§ Records to use:
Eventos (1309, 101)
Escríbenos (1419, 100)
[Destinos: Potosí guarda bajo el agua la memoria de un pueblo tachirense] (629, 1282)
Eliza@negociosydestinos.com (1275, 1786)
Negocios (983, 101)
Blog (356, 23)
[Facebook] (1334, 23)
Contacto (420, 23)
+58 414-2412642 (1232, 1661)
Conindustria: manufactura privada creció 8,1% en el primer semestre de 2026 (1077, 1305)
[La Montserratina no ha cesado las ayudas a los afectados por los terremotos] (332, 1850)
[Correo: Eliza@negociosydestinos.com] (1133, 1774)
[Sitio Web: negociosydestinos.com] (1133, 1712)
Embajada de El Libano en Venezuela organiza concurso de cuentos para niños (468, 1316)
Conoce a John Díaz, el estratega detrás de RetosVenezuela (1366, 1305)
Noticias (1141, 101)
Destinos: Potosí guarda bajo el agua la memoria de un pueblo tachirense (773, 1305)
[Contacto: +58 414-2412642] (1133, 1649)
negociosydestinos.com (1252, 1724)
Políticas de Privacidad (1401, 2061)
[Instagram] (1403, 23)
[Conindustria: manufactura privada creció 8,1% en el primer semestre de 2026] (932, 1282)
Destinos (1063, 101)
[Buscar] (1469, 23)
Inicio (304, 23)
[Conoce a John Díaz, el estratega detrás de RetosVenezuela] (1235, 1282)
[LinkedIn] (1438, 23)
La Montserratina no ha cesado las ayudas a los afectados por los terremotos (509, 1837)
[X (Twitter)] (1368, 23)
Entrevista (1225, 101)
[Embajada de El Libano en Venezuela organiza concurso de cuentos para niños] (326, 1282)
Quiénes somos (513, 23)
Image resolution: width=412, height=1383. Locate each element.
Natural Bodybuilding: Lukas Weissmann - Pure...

§ What you are asked to do:
Collect every line of the records above that contains the word "Potosí".

§ Solved problem:
[Destinos: Potosí guarda bajo el agua la memoria de un pueblo tachirense] (629, 1282)
Destinos: Potosí guarda bajo el agua la memoria de un pueblo tachirense (773, 1305)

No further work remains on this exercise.